Le commissaire Muscadin fait à nouveau parler de lui, mais pas pour les bonnes raisons. Connu pour ses sorties médiatiques musclées et son style autoritaire, il s’est récemment illustré par un acte aussi absurde que préoccupant : l’arrestation d’un homme qu’il a qualifié publiquement de « ougan » – autrement dit, un prêtre vaudou – qu’il accuse d’être un « sorcier ».
L’affaire a provoqué une vague de réactions, allant de l’indignation à la moquerie. Car au-delà du folklore, cette arrestation soulève une question fondamentale : un commissaire peut-il réellement arrêter un citoyen sur la base d’accusations relevant de la superstition ? La réponse est clairement non.
Une arrestation sans base légale
Ni la Constitution haïtienne, ni le Code pénal ne reconnaissent la « sorcellerie » comme un crime. L’arrestation d’une personne pour ses croyances religieuses ou son appartenance à une tradition spirituelle constitue une violation flagrante de ses droits fondamentaux. En d’autres termes, Muscadin n’avait aucune base légale pour priver cet homme de sa liberté.
Dans un État de droit, les agents de la force publique sont tenus de respecter la loi, pas de l’inventer au gré de leurs croyances personnelles ou de leur agenda médiatique. En prétendant « arrêter un sorcier », le commissaire Muscadin a franchi une ligne rouge.
Une dérive dangereuse : la superstition au service du pouvoir
Cette mise en scène relève d’une logique inquiétante : celle d’un populisme judiciaire où l’on cherche à séduire une frange de la population en agissant de manière spectaculaire, au mépris des règles. En s’attaquant à des figures du vaudou, pratique pourtant ancrée dans la culture haïtienne, Muscadin joue avec le feu d’un fanatisme qui trouve un certain écho parmi les moins éduqués ou les plus manipulés de la société.
Cette approche fondée sur la peur, la croyance et la violence symbolique rappelle tristement d’autres épisodes de l’histoire où les « sorcières » et les « sorciers » étaient persécutés pour asseoir une autorité arbitraire.

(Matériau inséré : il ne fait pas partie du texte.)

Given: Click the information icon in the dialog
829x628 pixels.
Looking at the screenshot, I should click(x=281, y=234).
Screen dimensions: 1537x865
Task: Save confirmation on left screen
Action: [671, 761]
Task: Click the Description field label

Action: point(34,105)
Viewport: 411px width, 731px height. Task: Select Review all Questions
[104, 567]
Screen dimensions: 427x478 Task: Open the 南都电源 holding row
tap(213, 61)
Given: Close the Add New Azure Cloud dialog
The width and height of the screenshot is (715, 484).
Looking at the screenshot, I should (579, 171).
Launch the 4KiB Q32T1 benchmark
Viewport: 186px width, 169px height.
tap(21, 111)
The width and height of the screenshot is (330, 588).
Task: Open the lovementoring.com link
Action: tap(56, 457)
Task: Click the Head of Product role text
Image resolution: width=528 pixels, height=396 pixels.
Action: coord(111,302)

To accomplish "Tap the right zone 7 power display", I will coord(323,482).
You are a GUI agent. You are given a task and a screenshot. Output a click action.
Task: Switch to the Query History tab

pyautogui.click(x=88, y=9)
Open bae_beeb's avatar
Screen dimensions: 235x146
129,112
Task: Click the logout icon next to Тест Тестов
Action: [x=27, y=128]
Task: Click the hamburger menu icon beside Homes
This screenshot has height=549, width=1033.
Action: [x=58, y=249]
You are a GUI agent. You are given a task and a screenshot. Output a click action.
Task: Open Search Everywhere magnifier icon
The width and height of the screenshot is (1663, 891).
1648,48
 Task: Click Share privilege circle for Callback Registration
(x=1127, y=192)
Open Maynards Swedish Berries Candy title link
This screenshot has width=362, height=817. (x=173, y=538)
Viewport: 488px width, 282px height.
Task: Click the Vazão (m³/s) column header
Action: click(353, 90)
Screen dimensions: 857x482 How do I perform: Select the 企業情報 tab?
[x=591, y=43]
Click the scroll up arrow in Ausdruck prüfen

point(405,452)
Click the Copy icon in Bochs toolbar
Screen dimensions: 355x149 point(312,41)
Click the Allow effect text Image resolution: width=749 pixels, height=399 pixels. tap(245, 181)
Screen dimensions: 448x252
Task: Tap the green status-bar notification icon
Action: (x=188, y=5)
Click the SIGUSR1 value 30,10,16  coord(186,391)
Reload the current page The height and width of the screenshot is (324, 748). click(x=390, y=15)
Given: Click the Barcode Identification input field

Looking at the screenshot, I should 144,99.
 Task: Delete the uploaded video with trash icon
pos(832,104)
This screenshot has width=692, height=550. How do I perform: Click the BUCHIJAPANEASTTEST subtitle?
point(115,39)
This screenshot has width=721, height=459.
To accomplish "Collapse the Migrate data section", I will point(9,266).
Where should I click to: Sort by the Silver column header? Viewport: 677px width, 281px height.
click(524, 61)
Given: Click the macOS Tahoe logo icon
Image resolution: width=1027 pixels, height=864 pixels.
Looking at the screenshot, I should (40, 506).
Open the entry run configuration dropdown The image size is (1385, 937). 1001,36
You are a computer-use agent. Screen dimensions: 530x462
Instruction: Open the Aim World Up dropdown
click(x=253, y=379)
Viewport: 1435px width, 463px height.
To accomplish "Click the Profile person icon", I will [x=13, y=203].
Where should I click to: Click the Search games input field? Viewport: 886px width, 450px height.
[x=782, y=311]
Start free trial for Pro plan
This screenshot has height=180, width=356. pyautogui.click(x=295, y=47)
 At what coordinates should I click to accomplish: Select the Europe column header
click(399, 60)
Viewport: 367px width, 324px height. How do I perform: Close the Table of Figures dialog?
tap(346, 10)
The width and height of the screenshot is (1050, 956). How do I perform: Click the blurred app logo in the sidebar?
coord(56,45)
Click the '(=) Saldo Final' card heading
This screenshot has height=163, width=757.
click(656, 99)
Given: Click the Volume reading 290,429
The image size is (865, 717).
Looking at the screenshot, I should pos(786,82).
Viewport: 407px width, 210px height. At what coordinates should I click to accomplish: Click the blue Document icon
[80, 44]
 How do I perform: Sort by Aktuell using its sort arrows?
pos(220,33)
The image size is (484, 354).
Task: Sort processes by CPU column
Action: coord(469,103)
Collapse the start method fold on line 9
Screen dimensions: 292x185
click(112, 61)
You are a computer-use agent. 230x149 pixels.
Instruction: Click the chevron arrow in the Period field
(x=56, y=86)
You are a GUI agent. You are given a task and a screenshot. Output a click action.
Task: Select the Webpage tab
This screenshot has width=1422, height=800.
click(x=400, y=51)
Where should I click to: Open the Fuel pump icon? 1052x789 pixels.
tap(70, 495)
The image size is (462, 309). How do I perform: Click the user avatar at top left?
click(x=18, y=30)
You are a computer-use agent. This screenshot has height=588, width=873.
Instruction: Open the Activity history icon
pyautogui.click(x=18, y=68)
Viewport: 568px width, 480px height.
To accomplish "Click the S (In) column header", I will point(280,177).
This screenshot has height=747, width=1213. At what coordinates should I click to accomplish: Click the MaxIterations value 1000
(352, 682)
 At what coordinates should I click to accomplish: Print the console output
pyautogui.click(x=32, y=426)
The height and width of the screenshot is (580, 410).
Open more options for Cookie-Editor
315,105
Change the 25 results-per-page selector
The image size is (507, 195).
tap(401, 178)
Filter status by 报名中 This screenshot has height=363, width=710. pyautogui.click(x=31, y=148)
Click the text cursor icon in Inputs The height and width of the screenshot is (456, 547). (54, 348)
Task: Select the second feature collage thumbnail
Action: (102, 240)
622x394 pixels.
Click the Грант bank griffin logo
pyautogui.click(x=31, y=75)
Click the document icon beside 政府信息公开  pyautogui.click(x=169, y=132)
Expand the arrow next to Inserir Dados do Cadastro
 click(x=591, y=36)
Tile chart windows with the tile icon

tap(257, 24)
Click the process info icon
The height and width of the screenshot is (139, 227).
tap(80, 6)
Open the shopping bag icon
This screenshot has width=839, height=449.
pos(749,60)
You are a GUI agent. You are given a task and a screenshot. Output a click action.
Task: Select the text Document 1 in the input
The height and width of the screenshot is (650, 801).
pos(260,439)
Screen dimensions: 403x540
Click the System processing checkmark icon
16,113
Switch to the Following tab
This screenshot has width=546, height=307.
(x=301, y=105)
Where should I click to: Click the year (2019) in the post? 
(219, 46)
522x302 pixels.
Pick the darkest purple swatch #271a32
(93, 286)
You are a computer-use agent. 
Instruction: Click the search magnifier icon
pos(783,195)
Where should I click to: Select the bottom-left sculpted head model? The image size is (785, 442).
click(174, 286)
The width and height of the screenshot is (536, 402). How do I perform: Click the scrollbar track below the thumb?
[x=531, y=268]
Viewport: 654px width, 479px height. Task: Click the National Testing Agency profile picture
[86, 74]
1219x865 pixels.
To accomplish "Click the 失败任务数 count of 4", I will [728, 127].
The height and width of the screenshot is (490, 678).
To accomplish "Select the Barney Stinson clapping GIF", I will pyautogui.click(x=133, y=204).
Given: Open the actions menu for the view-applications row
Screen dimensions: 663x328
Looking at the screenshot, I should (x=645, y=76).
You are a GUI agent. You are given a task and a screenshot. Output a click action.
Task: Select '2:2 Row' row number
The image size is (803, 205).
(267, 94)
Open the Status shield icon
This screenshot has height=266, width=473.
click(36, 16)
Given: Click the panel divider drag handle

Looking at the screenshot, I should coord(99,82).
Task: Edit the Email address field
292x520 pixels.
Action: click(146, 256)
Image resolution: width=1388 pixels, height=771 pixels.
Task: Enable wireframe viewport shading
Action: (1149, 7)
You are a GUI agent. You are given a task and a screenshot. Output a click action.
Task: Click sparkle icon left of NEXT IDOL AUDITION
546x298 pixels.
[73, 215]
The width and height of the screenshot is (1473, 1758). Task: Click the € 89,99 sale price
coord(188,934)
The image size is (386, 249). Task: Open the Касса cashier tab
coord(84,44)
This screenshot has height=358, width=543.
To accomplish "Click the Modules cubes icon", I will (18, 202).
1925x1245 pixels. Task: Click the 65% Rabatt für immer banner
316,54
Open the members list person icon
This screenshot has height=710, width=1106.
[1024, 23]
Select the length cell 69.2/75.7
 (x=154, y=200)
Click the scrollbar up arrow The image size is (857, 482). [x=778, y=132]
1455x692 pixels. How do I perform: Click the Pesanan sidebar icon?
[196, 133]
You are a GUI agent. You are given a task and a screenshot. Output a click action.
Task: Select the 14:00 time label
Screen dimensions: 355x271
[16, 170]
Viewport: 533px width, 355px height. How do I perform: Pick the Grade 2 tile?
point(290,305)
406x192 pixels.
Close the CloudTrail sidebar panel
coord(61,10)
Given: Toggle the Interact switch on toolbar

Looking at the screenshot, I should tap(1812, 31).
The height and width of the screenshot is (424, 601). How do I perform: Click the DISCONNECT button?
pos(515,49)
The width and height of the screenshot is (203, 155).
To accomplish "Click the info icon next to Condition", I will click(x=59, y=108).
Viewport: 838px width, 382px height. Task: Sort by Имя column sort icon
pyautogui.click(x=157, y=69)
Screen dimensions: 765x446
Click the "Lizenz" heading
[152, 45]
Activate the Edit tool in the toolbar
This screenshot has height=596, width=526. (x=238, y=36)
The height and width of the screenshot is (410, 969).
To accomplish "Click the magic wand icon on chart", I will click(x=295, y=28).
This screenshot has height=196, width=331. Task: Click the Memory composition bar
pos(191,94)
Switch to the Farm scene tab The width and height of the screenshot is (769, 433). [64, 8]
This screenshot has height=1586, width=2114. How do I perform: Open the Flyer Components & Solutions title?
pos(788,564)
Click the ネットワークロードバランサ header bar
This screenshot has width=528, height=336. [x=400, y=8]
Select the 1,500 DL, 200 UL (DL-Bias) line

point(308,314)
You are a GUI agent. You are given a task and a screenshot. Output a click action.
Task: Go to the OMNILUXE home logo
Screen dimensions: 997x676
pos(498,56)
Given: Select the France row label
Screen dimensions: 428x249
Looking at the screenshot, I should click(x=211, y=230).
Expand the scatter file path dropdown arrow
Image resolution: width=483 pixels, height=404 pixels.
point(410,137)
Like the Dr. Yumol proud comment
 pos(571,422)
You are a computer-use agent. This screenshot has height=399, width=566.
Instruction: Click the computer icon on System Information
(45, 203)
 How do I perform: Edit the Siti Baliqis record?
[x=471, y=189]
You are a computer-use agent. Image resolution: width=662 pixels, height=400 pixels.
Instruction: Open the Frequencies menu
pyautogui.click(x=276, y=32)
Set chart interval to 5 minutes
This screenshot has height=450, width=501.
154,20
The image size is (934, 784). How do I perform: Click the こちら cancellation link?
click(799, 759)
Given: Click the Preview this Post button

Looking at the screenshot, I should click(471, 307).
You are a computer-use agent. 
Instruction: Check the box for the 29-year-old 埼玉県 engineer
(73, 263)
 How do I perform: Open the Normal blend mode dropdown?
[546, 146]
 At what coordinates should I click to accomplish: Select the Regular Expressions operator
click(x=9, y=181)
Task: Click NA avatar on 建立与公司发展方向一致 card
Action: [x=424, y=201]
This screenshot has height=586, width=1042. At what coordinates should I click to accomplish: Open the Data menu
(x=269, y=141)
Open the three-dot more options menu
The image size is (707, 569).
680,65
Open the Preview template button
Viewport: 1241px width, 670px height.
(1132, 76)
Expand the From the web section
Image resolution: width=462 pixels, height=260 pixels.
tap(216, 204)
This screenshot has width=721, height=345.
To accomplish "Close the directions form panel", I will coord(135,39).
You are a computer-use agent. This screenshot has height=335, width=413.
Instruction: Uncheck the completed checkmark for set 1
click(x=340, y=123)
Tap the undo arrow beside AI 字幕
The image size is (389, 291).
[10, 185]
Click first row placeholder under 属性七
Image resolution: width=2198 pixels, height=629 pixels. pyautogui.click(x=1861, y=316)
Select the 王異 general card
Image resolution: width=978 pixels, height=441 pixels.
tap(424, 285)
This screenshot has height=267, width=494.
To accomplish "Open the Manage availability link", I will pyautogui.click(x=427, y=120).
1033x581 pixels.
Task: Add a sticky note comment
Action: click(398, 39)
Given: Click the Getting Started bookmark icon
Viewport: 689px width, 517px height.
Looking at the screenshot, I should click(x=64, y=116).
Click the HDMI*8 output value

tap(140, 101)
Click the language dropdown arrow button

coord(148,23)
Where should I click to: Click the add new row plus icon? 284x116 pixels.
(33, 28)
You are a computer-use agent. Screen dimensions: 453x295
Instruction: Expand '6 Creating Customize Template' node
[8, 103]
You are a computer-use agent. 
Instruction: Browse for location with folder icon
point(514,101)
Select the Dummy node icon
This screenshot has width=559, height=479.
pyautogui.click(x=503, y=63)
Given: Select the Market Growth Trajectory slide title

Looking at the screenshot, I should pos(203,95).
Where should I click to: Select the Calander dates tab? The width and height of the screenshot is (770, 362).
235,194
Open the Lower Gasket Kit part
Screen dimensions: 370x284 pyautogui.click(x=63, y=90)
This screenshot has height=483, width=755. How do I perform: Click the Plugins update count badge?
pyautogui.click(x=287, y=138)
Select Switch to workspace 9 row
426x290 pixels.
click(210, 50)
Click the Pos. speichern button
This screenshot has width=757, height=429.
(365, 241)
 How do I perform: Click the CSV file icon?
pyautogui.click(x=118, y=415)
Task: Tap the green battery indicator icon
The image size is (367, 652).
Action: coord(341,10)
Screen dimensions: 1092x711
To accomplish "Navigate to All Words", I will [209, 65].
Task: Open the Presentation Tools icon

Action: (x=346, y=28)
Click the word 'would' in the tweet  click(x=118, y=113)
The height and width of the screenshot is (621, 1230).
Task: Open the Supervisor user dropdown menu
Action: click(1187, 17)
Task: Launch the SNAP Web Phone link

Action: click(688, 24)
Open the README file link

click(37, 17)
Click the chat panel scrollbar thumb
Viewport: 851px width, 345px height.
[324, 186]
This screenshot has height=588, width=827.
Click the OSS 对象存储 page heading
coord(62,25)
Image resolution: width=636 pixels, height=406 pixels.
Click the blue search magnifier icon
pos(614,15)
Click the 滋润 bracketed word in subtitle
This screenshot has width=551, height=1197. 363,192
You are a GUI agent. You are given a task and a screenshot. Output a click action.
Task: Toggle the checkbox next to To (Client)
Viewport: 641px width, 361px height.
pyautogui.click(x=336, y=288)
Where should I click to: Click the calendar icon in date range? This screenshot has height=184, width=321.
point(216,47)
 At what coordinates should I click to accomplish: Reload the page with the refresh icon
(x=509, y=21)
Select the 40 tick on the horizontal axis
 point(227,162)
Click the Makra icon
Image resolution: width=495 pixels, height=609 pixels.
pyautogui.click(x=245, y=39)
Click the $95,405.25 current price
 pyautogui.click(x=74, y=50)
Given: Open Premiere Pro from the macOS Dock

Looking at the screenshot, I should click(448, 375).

Une réaction attendue du ministère de la Justice
Face à une telle dérive, le silence des autorités judiciaires est troublant. Il est du devoir du ministre de la Justice de rappeler à l’ordre ses subordonnés, surtout lorsque ceux-ci bafouent les principes mêmes de la légalité et de la justice. En ne sanctionnant pas ce type de comportement, le gouvernement envoie un signal d’impunité qui ne peut que fragiliser un peu plus l’État de droit.
Critiques croissantes et soutien fanatique
Les critiques contre Muscadin se multiplient, notamment dans les milieux intellectuels, juridiques et des droits humains. Mais il continue de bénéficier du soutien bruyant d’une partie de la population, parfois galvanisée par une image virile et « justicière » qui séduit, en particulier dans un contexte d’insécurité généralisée.
Ce soutien, souvent fondé sur l’émotion plutôt que sur la raison, révèle une fracture profonde dans la société haïtienne : entre ceux qui aspirent à un État de droit véritable et ceux qui, par désespoir ou par conditionnement, acceptent – voire encouragent – les dérives autoritaires.
Nul n’est au-dessus de la loi
Qu’il soit commissaire ou citoyen ordinaire, nul ne peut se placer au-dessus des lois de la République. Le respect des droits fondamentaux, de la liberté de conscience et des procédures judiciaires est non seulement une exigence légale, mais aussi une condition essentielle pour restaurer la confiance dans les institutions.
Dans un pays miné par l’insécurité, la pauvreté et la défiance envers l’autorité, l’État ne peut pas se permettre de laisser prospérer des comportements arbitraires, même (et surtout) lorsqu’ils sont portés par des figures populaires. La justice ne peut pas devenir un spectacle.